Senior doctors and nurses across both hospital EDs agreed on the broad advanced practice dimensions of the NP scope of practice and acknowledged the autonomous nature of NP practice which differentiated the role from that of other clinical nursing roles in the ED. Whilst not specifically acknowledged by senior physicians, NPs and senior nurses perceived that NPs considered the psychosocial needs of the patient in addition to the clinical, and embraced more readily a team-based approach to care delivery. In addition, NPs at one site felt the non-clinical aspects of their role were under-emphasised in practice and lacked recognition by other doctors and nurses.
ICT as a facilitator of innovation
Many factors determined the NP role and scope of practice. While ICT was not initially identified as shaping the NP role, NPs agreed upon exploration of work practices that the integration of ICT into their work facilitated the advanced practice element of their role through contributing to the timely and quality of clinical decision making. The inability of participants to immediately conceptualise ICT use as separate from work processes indicates the extent to which NP have integrated technology into their nursing practice.
The accessibility and availability of electronic patient information through an integrated Area-wide database enhanced clinical decision making in two ways. Real-time access to requisite patient information was believed to expedite clinical decision making and patient access to appropriate care. Ubiquity of electronic patient information informed clinical decision making through a centralised patient database which sourced all hospitals in an Area. Although not greatly emphasised, one NP hinted at the potential of ICT to support a team-based, holistic model of care delivery through the ubiquitous nature of electronic information from a common patient database, facilitating information-sharing and communication between all health professionals across departments both within and across sites. The anticipated geographic expansion of the patient database and extended functionality of the EMR to reconcile the existing dichotomy of manual-electronic patient information repositories by a number of NPs is likely to see this benefit extended.
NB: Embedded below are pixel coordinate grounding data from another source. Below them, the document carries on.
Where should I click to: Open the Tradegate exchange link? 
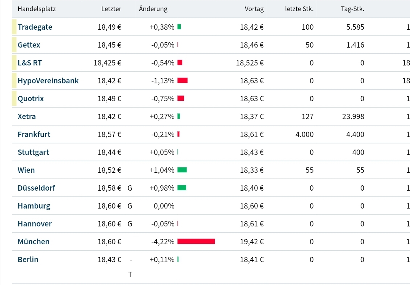[x=35, y=27]
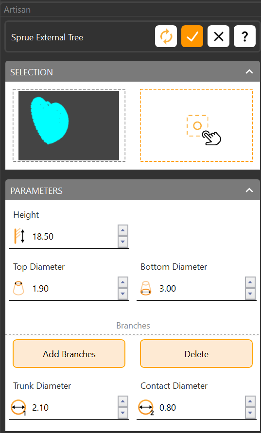Cancel using the X button
Screen dimensions: 261x433
coord(218,36)
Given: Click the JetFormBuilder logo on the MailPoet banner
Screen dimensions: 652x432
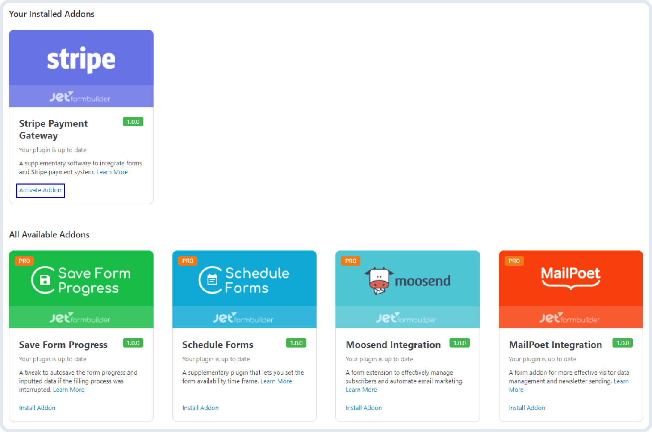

The reality of the NP role in reaching its disruptive potential is a contentious issue. International researchers have based the disruptive impact of NPs on their ability to complement physicians in care of subacute patients and their better accommodation of changing population health needs by espousing a preventative care paradigm. Because the NP role remains relatively new in Australian, the scarcity of NPs, their poorly defined and still-emerging roles, and existing healthcare regulations, professional standards and administrative procedures presently limit the impact of the NP beyond that of a sustaining innovation . However, the findings from this early study convey the considerable potential of ICT in advancing the disruptive characteristics of the NP role.
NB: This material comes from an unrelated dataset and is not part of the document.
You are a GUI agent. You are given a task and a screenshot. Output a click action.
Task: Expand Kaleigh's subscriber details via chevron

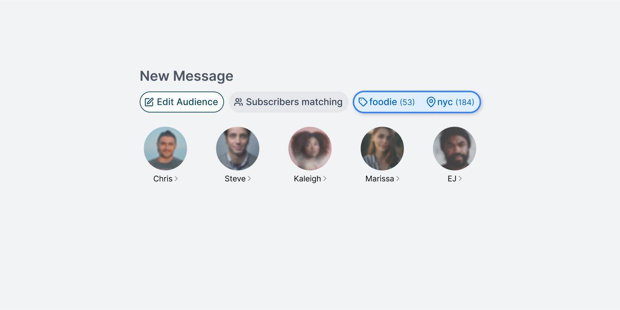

Results from this study complement the existing literature in exploring the integration and use of ICT to support roles in differing settings. The time-pressed ED environment saw NPs from our study emphasising the accessibility of electronic patient notes over remotely-located paper notes in the facilitation of timely diagnostic and therapeutic decision making, a key component of advanced practice. While knowledge-databases and clinical decision making tools were regularly used and cited as useful by our NP participants, the utility of electronic decision support elements of ICT were more thoroughly explored among NPs in primary care [23, 24] and critical care  settings where decision support software was perceived to support advanced practice and improve quality of care. Also raised as an area of interest in this study, support for electronic prescribing and medication management was acknowledged as an advantage by participants across a variety of care settings . However, successful integration of ICT into clinical work practices emerged as a consistent prerequisite for ICT adoption before potential benefits can be realised [23–28]. Whilst NPs in this study cited the lack of computer terminals as a barrier to ICT use, awkward user interfaces, relative computer illiteracy and perceived disturbances to the patient encounter and nurse-patient rapport were additional factors reported as limiting utilisation of such interventions.
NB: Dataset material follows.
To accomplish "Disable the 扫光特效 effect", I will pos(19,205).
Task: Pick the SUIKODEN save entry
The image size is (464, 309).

As the NP role continues to expand and proliferate in the Australia healthcare system, the increased diffusion of mobile technology such as Personal Digital Assistants (PDAs) will support extension of non-clinical dimensions of work which may see practitioners removed from traditional treatment areas where stationary devices are readily available [24, 26]. Multimedia and telemedicine capabilities will facilitate communication with distant or offsite colleagues, supporting the holistic, team-based paradigm of care central to the advanced practice model of nursing.
Qualitative, exploratory studies looking at the use of ICT by NPs and their associated impact on role are scarce. Studies have sought to examine the relationship between ICT use and clinical indicator or outcome , quantitative, descriptive studies examining rates of use [30, 31] and statistical correlations between user attributes and patterns of use . Indicator data are valuable in providing a framework for evaluation, however they are limited in terms of explaining the nature of the relationship between variables or understanding the various contextual factors which often contribute to outcomes . This study aimed to address this gap in providing in-depth insights into the influence and impact of ICT on facilitating the potentially disruptive role of NPs. The findings present new evidence about the ways ICT is being integrated and is helping to shape the role of NP, however, the study was conducted at an early stage of NP implementation across sites and findings are likely to vary as both role and systems become increasingly established.